Ultimately, a crisis can be an agent for change that leads to increased flexibility and adaptability, and can help reduce the impact of future crises. Planning for, and management of, a crisis is possible.
Preparing for the unknown may sound like a futile exercise, but you need to plan for how you will continue to operate, or temporarily shutdown in an orderly way, regardless of the problem.
- Systems: How will you keep automated systems operating, and create manual backups when you can’t?
- Infrastructure: How will you maintain infrastructures ranging from electrical supply to supplier deliveries?
- Public Relations: What is your public relations plan that communicates that you are aware, in control, and doing something?
For example, do you have a call ladder? You call two people, each of them calls two people, and in 10 steps, over a 1,000 people can be in personal contact. You can use the concept for employees, suppliers and even customers.
Training and simulation are keystones in disaster planning.
Federal Emergency Management Agency (FEMA), American Red Cross, The national Center for Disaster Preparedness through Columbia University, and the Center for Disease Control all offer free disaster planning courses online.
Training isn’t enough, though. The maxim that “practice makes perfect” is true. Unless you test your plans, you really can’t be sure they’ll be effective.
NASA has a telework program, for example, that’s an integral piece of their Continuity of Operations plan. So periodically, they declare a simulated emergency and designated telecommuters sign in from home.
When the worst does happen, you have to manage both the actual problem and perceived problems.

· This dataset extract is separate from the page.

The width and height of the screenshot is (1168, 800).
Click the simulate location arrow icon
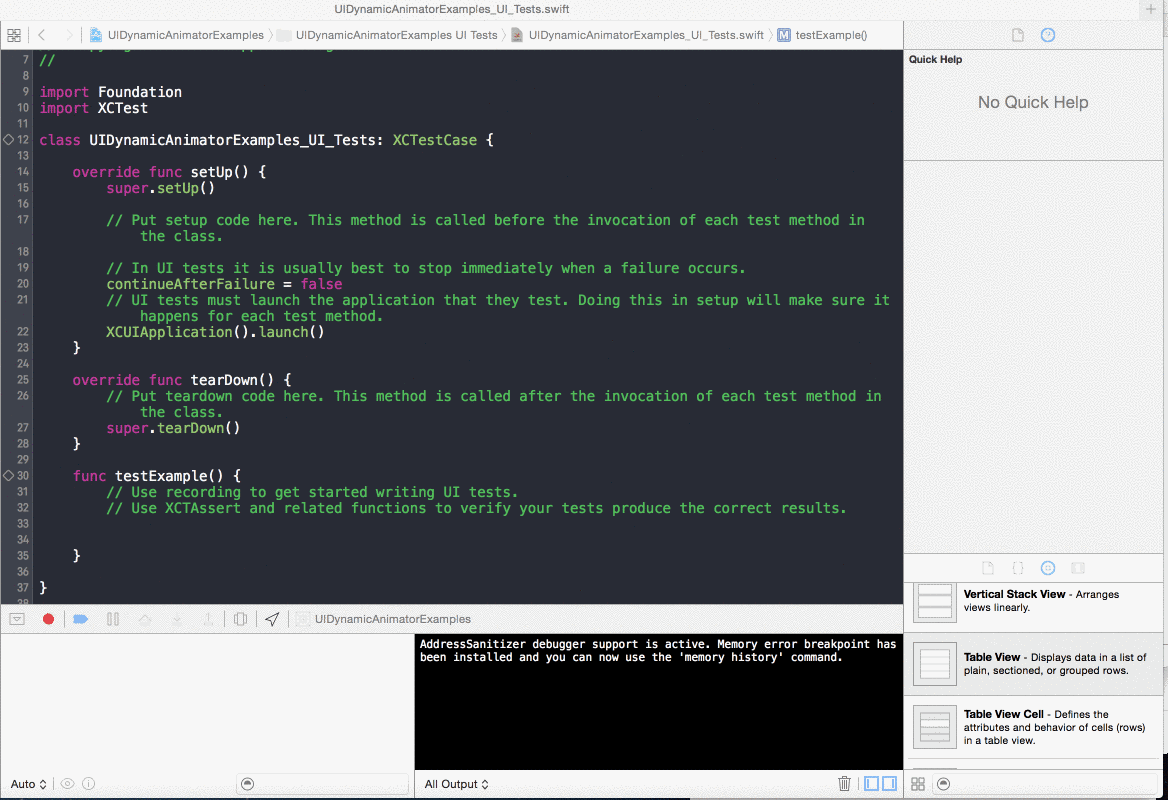coord(272,619)
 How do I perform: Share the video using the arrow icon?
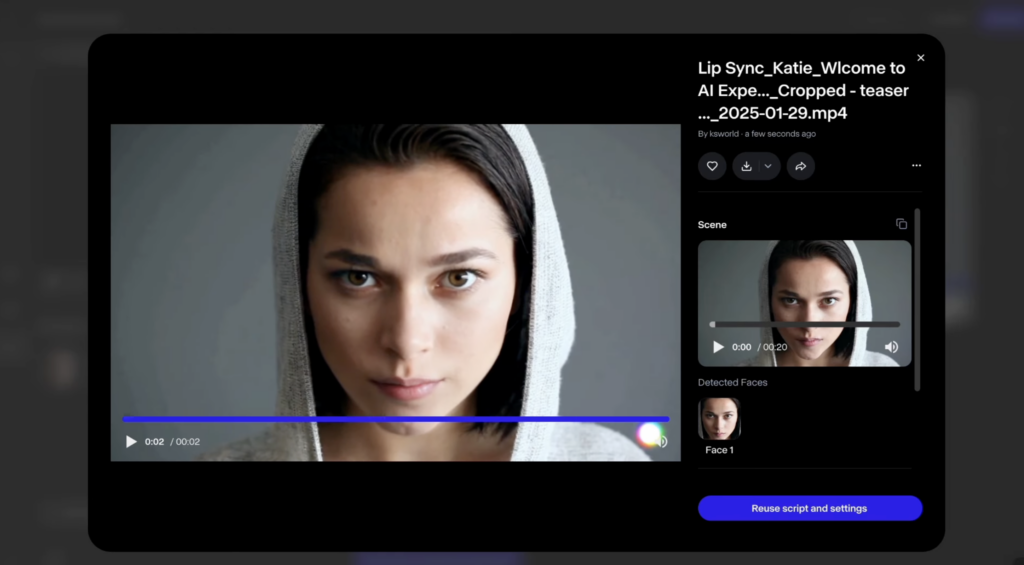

Communication can be either the solution or the problem.
When a murderer added cyanide to Tylenol capsules, killing seven, Johnson & Johnson pulled $100 million of product off shelves and their CEO appeared on TV to explain what they were doing. Sales quickly returned to pre-crisis levels.
On the other hand, when toxic gas escaped from a Union Carbide plant in Bhopal India, communication breakdowns before, during and after the disaster only made matters worse. Crisis plans and emergency instructions were only available in English. Senior executives were put under house arrest and cut off when they arrived in India.
Management and staff blamed each other, records were changed in a massive coverup. Amazingly, sabotage was found as the probable cause, but popular reporting was allowed to ignore that “virtual certainty.” Twenty-five years later, the company is still struggling with repercussions including fines and even jail terms for two executives.
The bottom line: make communication a priority. Even when it's tempting to ignore phone calls while putting out the "figurative or literal" fire.
Properly handled, you can benefit from a crisis. Besides offering the opportunity for examination and change, a study by the University of Oxford found that post-crisis stock prices on average increased by 5 percent for the companies that were prepared. Companies that fumbled lost as much as 15 percent.
Good management can be more effective than insurance in mitigating the impact of a catastrophe. Your business shouldn't fail because Mother Nature is acting up or a man-made disaster occurs.
Create a crisis management plan that’s appropriate for your organization. Test it. Refine it. Communicate it. And use it when the time comes, because it will come. Even as this is written, there’s another hurricane headed for the East Coast.